EXERCISE DIRECTIONS:
Set down only the lines from the one containing "Screen dimensions: 900x568" through the final line of the entries below, exactly as they stand, with no pictures.

DATA EXTRACTS:
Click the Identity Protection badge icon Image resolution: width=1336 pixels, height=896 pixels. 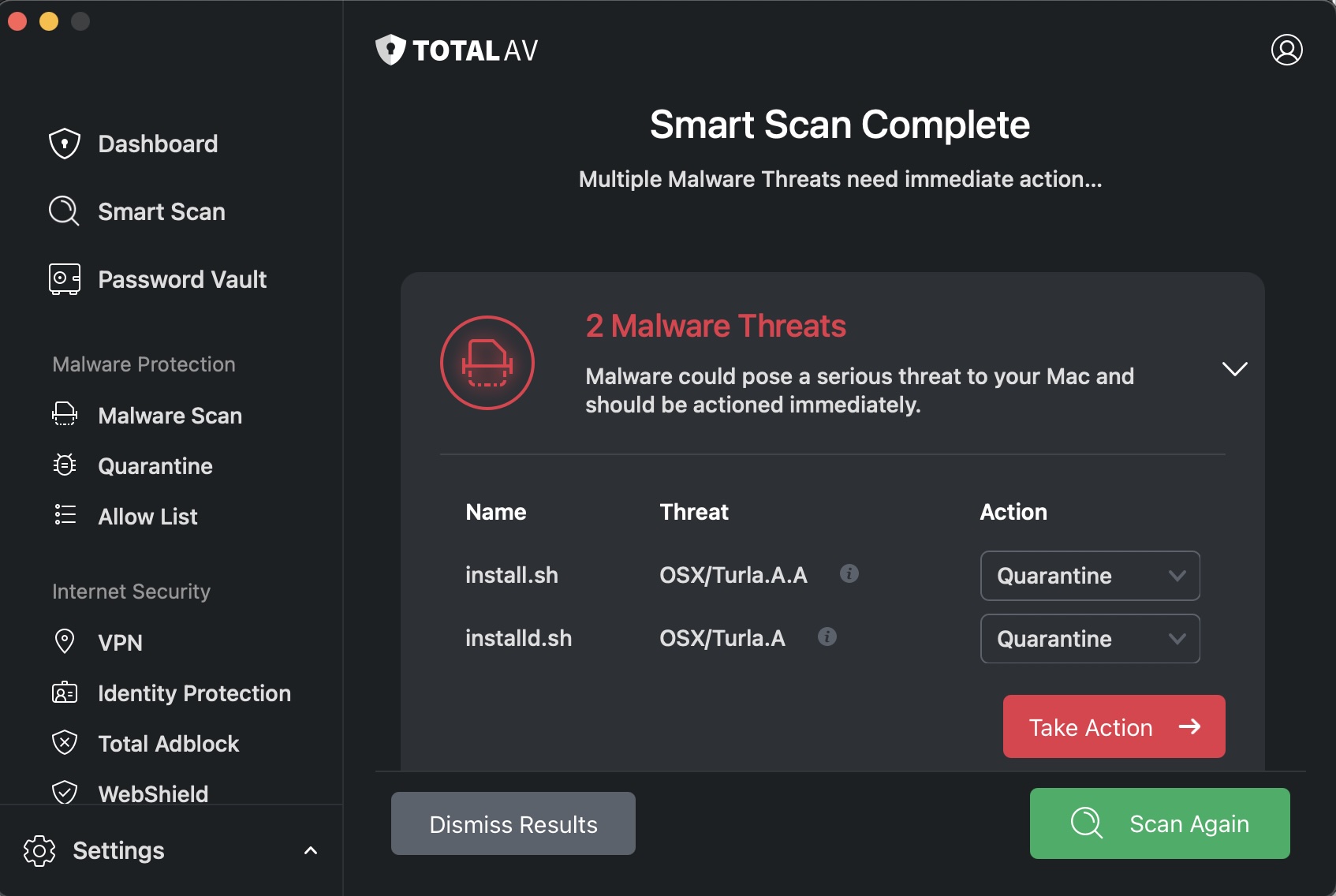64,693
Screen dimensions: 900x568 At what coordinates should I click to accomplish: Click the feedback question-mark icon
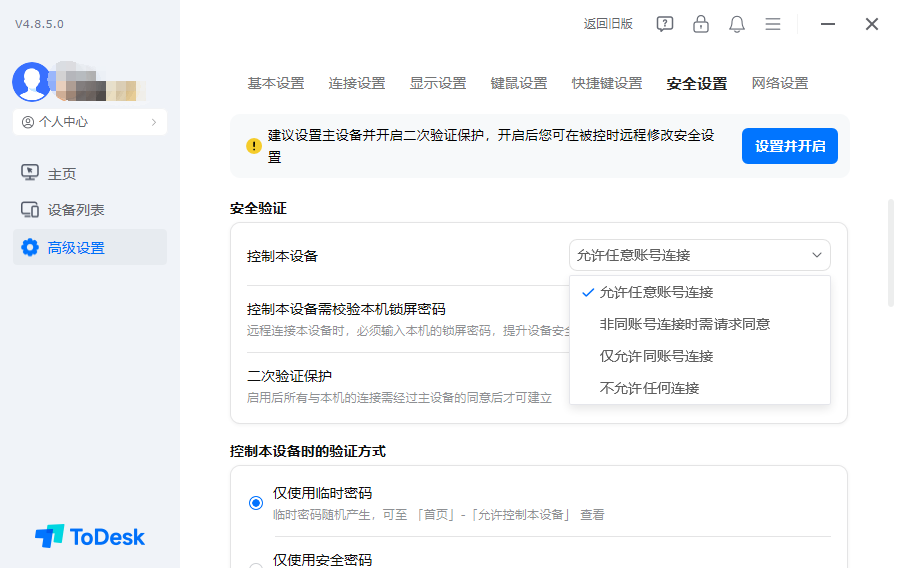pyautogui.click(x=665, y=24)
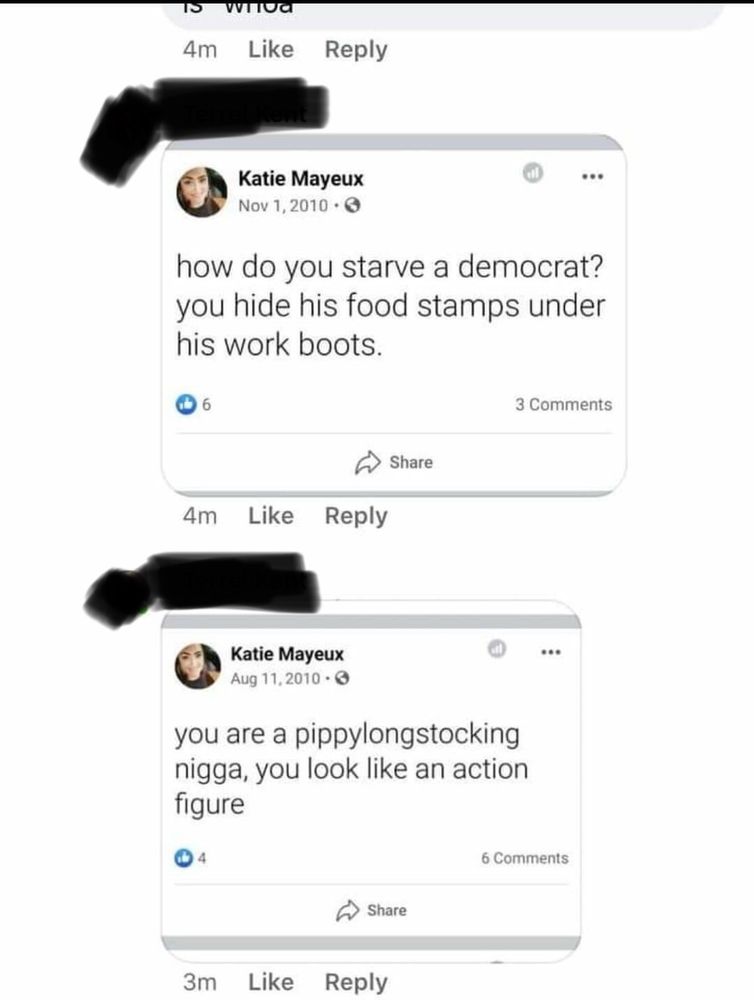This screenshot has width=754, height=1000.
Task: Like the comment posted 3m ago
Action: [270, 982]
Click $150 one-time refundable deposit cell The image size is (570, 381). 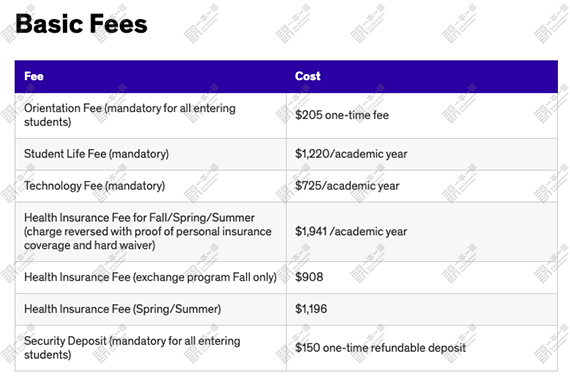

COMPLETED TASK:
Screen dimensions: 900x568 At what coordinates should I click to accomplish: Click the feedback question-mark icon
pyautogui.click(x=665, y=24)
This screenshot has width=754, height=1000.
Task: Like the comment posted 3m ago
Action: [270, 982]
Click $150 one-time refundable deposit cell The image size is (570, 381). 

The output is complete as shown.